##### FRAGMENT

Einde inhoudsopgave
Verordening (EU) 2016/399 betreffende een Uniecode voor de overschrijding van de grenzen door personen (Schengengrenscode)
Artikel 23 bis Procedure voor de overdracht van in binnengrensgebieden aangehouden personen
Geldend
Geldend vanaf 10-07-2024
- Bronpublicatie:
13-06-2024, PbEU L 2024, 2024/1717 (uitgifte: 20-06-2024, regelingnummer: 2024/1717)
- Inwerkingtreding
10-07-2024
- Bronpublicatie inwerkingtreding:
13-06-2024, PbEU L 2024, 2024/1717 (uitgifte: 20-06-2024, regelingnummer: 2024/1717)
- Vakgebied(en)
Vreemdelingenrecht / Grensbewaking
1.
Onverminderd artikel 22 wordt in dit artikel de procedure vastgesteld voor de overdracht van een onderdaan van een derde land die is aangehouden in grensgebieden als bedoeld in artikel 23, in omstandigheden waarin aan de volgende voorwaarden wordt voldaan:
- a)
de onderdaan van het derde land is aangehouden tijdens controles die door de bevoegde autoriteiten van beide lidstaten zijn uitgevoerd in het kader van bilaterale samenwerking, welke met name gezamenlijke politiepatrouilles kunnen omvatten, mits de lidstaten hebben besloten in het kader van dat bilateraal samenwerkingsverband een dergelijke procedure te gebruiken, en
- b)

##########

**OPDRACHT:** Zet het fragment uit de Schengengrenscode over de overdracht van aangehouden personen voort na de laatste regel. De volgende regels komen uit een andere bron.

##### GEGEVENSFRAGMENT

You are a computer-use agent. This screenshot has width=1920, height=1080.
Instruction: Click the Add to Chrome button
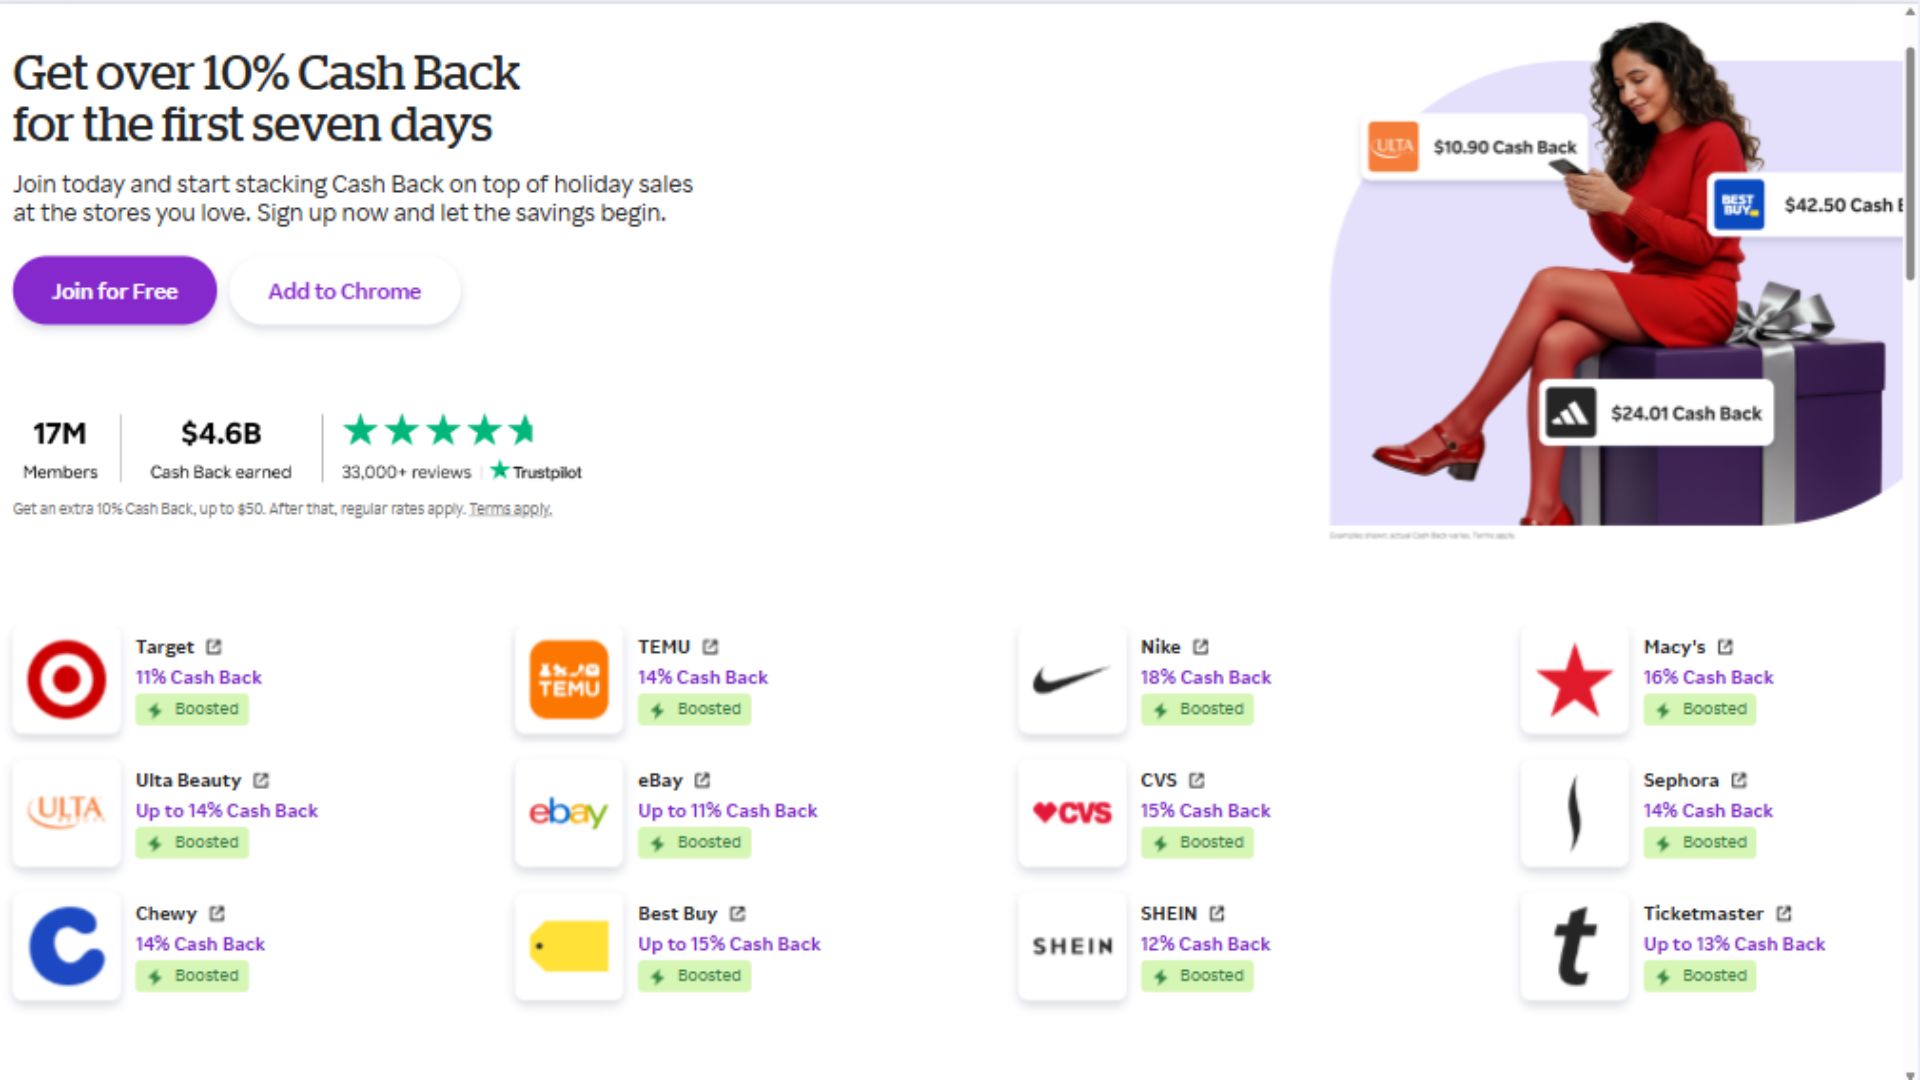click(345, 291)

##########

**ANTWOORD:**
er zijn duidelijke aanwijzingen dat de onderdaan van het derde land rechtstreeks vanuit een andere lidstaat is aangekomen, waarbij is vastgesteld dat hij of zij niet het recht heeft om te verblijven op het grondgebied van de lidstaat waar hij of zij is aangekomen, blijkens onmiddellijk voor de aanhoudende autoriteiten beschikbare informatie, waaronder verklaringen van de betrokkene, bij die betrokkene aangetroffen identiteits-, reis- of andere documenten of blijkens de resultaten van bevragingen van relevante nationale databanken en databanken van de Unie.
De in de leden 1 en 2 vastgestelde procedure is niet van toepassing op verzoekers zoals gedefinieerd in artikel 3, punt 13), van Verordening (EU) 2024/1348 van het Europees Parlement en de Raad (1) of op personen die internationale bescherming genieten zoals gedefinieerd in artikel 3, punt 4), van Verordening (EU) 2024/1347 van het Europees Parlement en de Raad (2).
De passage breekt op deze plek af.